A slew of data due out this week will shed light on how severely the Sept. 11 attacks have damaged the U.S. economy. And analysts warn the picture these key reports will reveal is not going to be pretty.

Eagerly awaited reports will be released on October unemployment and manufacturing and on economic growth in the third quarter, which ended Sept. 30. Analysts expect all to show sharp declines and to confirm the U.S. economy, which was weak before Sept. 11, sunk into a recession after the attacks. 

"The data are terrible," said Richard DeKaser, chief economist at National City Corp. in Cleveland. "We're getting our best reads right now on the aftermath of September 11 and it's looking pretty ugly." 

But DeKaser and other economists said the true question will remain unanswered: Will the expected bad readings imply an evolving, lasting trend or will they reflect one-time effects from the attacks that will soon disappear? 

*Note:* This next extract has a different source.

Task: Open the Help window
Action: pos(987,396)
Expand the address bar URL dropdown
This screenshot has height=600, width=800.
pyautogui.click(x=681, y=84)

``It still leaves unresolved questions of how much of this has been a knee-jerk reaction to heightened uncertainty that will gradually abate as time goes by and how much of this is really kind of the last straw breaking and things tumbling further,'' he said. 

Federal Reserve officials, whose next interest rate meeting is just 1-1/2 weeks away, have also voiced concern that it will be hard to judge how much to read into the data. 

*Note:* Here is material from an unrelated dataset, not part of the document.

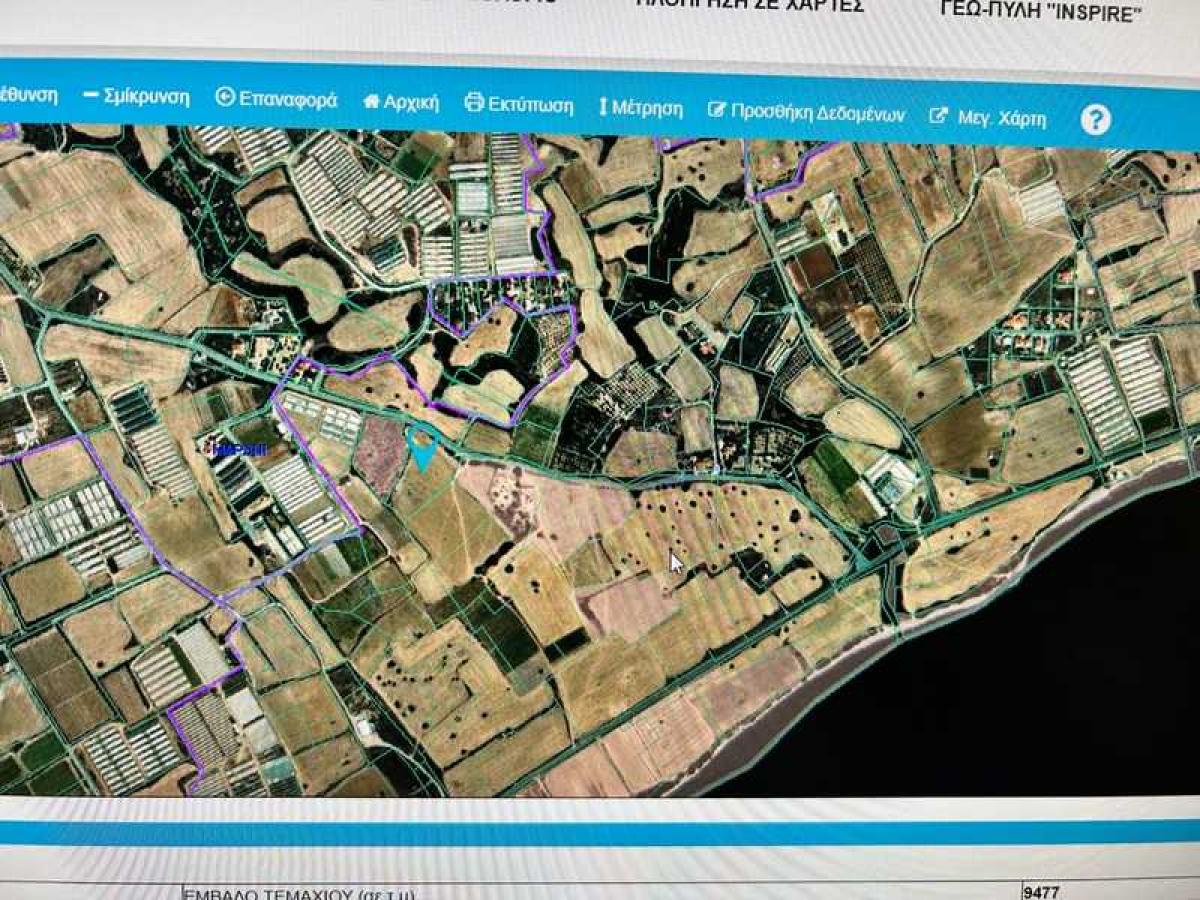Viewport: 1200px width, 900px height.
Task: Click the Επαναφορά reset arrow icon
Action: click(225, 98)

``I don't know how we can have really great confidence in coming weeks about how to read the incoming data or how to make forecasts,'' Federal Reserve Bank of St. Louis President William Poole said in a Reuters interview earlier this month. 

Poole said he will be placing greater emphasis on anecdotal information when gauging the health of the U.S. economy. 

Jobless Rate Seen Rising 

Hands down, the most closely watched U.S. economic indicator this week will be the government's monthly employment report. The report released earlier this month covered the month of September but due to the way the information is collected, it reflected almost none of the Sept. 11 attacks. 

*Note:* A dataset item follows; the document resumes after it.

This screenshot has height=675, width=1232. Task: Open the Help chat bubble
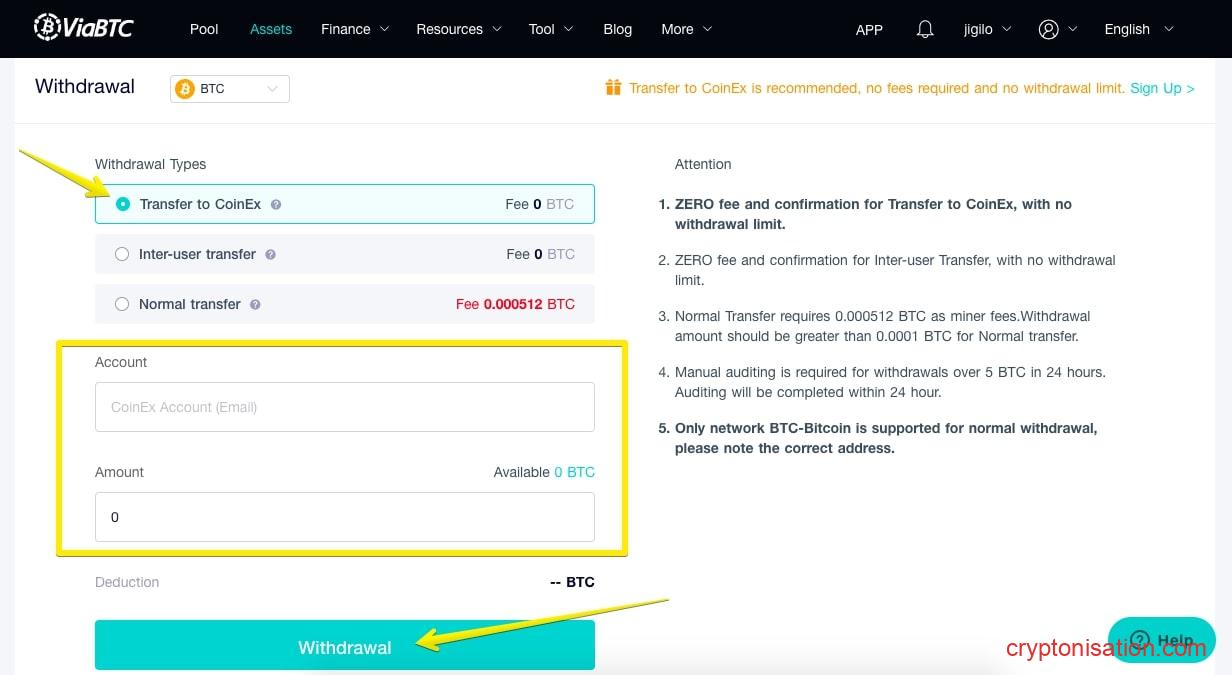pos(1161,640)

But the report for October, due out on Friday, will fully incorporate the effect of the attacks on the U.S. job market. 

With the airline industry paralyzed shortly after the attacks and the travel and leisure sector still hurting as edgy Americans stick close to home, hundreds of thousands of layoffs have been announced in the wake of the attacks. 

"That number will reflect the most negative economic fallout from the attacks so we'll get a pretty good sense of how bad it really was,'' Mark Zandi, economist at in West Chester, Pennsylvania, said. 

Wall Street economists on average estimated last week the U.S. unemployment rate climbed to 5.2 percent in October, up from 4.9 percent in the prior month. If realized, that would be the highest jobless rate since March 1997. 

Economists also estimated the number of jobs shrank an average 289,000 this month after sinking 199,000 in September. But some analysts think the number of jobs lost could be more than 300,000, noting layoffs at U.S. airlines alone after Sept. 11 have totaled nearly 100,000. 

In another piece of the economic puzzle, the National Association of Purchasing Management is expected to report on Thursday that its gauge of factory activity sunk in October, suggesting the year-long recession in the hard hit manufacturing sector continued unrelenting. 

And economists are eagerly awaiting Wednesday when the government will issue its first estimate of U.S. gross domestic product in the third quarter. That report is expected to show GDP — the measure of goods and services produced in the nation — contracted for the first time in more than eight years in the three months ending in September. 

Analysts on average estimated the economy shrank at a 1 percent annual pace in the third quarter following a slim 0.3 percent gain in the prior quarter. If GDP is in line with Wall Street expectations, it will be the biggest decline since a 2 percent slide in the beginning of 1991, when the U.S. economy was last in a recession, loosely defined as . 

Another Rate Cut Seen 

Other U.S. economic data set to be released next week include reports on consumer confidence, first-time unemployment benefit claims, personal income and spending, construction spending, car sales and factory orders. 

Most of that data is also expected to be weak and will be stacked onto some dismal reports on durable goods orders and home sales that were released last week. 

Against that backdrop, economists widely expect the Fed will cut interest rates at its next meeting on Nov. 6 for the 10th time this year. The Fed has already cut interest rates a total 4.0 percentage points this year to 2.5 percent, the lowest level in nearly four decades, to boost the economy. 

Many economists expect the Fed will opt for a quarter-percentage point cut instead of the half-percentage point reductions it has enacted twice since Sept. 11. The smaller move would leave the Fed more room to move later in 2001 and perhaps into 2002 if necessary. 

Economist Lynn Reaser from Banc of American Capital Management, Inc., in St. Louis said she expects a quarter-percentage point reduction but said the Fed would be forced to act more aggressively if there were more confidence-sapping attacks on U.S. soil. 

"First, consumer spending appears to be performing relatively well," she said. "Second, a great deal of monetary stimulus has already been applied to the economy and more fiscal stimulus also appears likely. And third, the Federal Reserve might want to keep some powder available for another rate cut in December."